▸ **EXERCISE INPUT**:

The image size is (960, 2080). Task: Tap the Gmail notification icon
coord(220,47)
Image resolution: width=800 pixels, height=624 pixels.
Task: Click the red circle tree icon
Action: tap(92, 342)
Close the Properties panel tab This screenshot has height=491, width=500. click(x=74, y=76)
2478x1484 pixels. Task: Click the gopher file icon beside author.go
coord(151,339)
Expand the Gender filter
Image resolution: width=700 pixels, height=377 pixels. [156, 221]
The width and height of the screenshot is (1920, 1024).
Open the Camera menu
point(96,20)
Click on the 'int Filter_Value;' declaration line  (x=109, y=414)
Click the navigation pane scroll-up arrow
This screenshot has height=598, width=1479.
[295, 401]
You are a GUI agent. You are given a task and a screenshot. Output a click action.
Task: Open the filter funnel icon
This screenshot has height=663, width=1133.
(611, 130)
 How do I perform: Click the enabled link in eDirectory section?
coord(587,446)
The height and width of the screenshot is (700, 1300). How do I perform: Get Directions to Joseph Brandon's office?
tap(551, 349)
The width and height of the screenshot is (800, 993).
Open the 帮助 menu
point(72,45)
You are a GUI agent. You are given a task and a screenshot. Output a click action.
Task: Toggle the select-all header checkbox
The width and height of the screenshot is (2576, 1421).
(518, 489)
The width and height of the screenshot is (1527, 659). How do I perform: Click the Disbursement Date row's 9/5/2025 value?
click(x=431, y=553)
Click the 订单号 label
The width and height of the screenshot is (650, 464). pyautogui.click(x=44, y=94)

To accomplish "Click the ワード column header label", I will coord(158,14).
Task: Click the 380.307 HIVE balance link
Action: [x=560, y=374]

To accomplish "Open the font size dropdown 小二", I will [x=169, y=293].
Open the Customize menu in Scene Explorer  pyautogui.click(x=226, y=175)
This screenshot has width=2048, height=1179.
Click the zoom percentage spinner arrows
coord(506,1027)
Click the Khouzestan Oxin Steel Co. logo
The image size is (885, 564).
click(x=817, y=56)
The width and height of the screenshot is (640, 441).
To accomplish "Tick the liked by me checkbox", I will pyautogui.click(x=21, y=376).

▸ **EXERCISE DESCRIPTION**: Copy out the lines again, unchanged, from the one containing "The width and height of the screenshot is (800, 993)." through the end of the lines.

▸ **RESULT**:
The width and height of the screenshot is (800, 993).
Open the 帮助 menu
point(72,45)
You are a GUI agent. You are given a task and a screenshot. Output a click action.
Task: Toggle the select-all header checkbox
The width and height of the screenshot is (2576, 1421).
(518, 489)
The width and height of the screenshot is (1527, 659). How do I perform: Click the Disbursement Date row's 9/5/2025 value?
click(x=431, y=553)
Click the 订单号 label
The width and height of the screenshot is (650, 464). pyautogui.click(x=44, y=94)

To accomplish "Click the ワード column header label", I will coord(158,14).
Task: Click the 380.307 HIVE balance link
Action: [x=560, y=374]

To accomplish "Open the font size dropdown 小二", I will [x=169, y=293].
Open the Customize menu in Scene Explorer  pyautogui.click(x=226, y=175)
This screenshot has width=2048, height=1179.
Click the zoom percentage spinner arrows
coord(506,1027)
Click the Khouzestan Oxin Steel Co. logo
The image size is (885, 564).
click(x=817, y=56)
The width and height of the screenshot is (640, 441).
To accomplish "Tick the liked by me checkbox", I will pyautogui.click(x=21, y=376).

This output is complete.